There are a few productive tomato plants left but all the rest are on the compost heap. Today we picked the remaining peppers of the Thunder Mountain and Jalapeno chilli plants.
Even the shed has had a tidy up. Everything seems to expand to cover any available floorspace so a determined effort is needed to put everything back where it should be in order to make some room for the Danish trolleys needed for our www.Christmas-Wreath.co.uk wreath collections.
In quieter moments it is also time to do the field plans for next year (what crop goes where) and order seeds. The first of the bought in specialist culinary pumpkin seeds arrived this week and we started drying our own pumpkin seeds as well. All of a sudden 2019 doesn’t seem that long off.
It really doesn’t seem that long ago that we were pricking out these trees as seedlings and growing them on in pots ready for planting out. It turns out we started planting out in this field in 2010.
It was a bit of a milestone to be starting to do the first cut on selected trees this week. Alder was urgently needed to replenish the wood chunks used by our local smokehouse customers with Ash and Silver Birch used for making things and (as a last resort) fire wood.
The little Makita electric chainsaw was given it’s first outing on coppice duties and performed well, if anything too well as I had hoped the batteries would give out before I did.
The bar is for measuring the log length. The majority will not need splitting but, if they do, that is the maximum length that the splitter can take. The sticks also fit in an IBC crate which facilitates drying and minimises further handling.
As we were only taking out selected trees it opened up the canopy just enough to let some light in. The remaining branches will be ‘chunked’ for wood fuel with the fine brash stacked to provide habitat as it rots down.
It’s that time of year when our wild damsons are just coming ready so time to risk life and limb reaching over the very deep ditch to try and hook the branches and get them harvested. Probably three quarters of the fruit is inaccessible so I don’t feel that guilty about raiding the natural larder.

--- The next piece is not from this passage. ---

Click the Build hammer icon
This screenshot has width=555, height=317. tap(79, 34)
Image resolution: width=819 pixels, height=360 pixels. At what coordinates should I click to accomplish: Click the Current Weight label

Most of our share will end up as jam courtesy of mother; some sold to raise money for her charities, some for us and some for the breakfast table at Coed Cae
As some will know we try and do a little trial of the more unusual in the hydroponic tanks each year. This year it was the turn of ginger.
Having read up about it I went down to our local Booths supermarket to find a suitable fresh ginger ‘root’ tuber with lots of nodules on. The reality was somewhat different, with the offerings off the shelf being very dry and even though they were all quite large (and expensive) none had more than one ‘eye’.
The best I could find was purchased and placed in clay balls with a 24hr constant pumped leaf feed circulation as (I read) that they do like moisture.
Despite being in a very small greenhouse and suffering some of the highest temperatures we have ever seen in this country it has done reasonably well although the new shoots that are appearing now that a normal British summer has returned are much stronger and healthier. I look forward to the luxury of having some fresh stem ginger in the very near future!
All in all, it looks like ginger is a decent performer in a hydroponic system but I haven’t yet had a peek beneath the clay balls to see what is happening with the ginger root but I will post an update here when I do.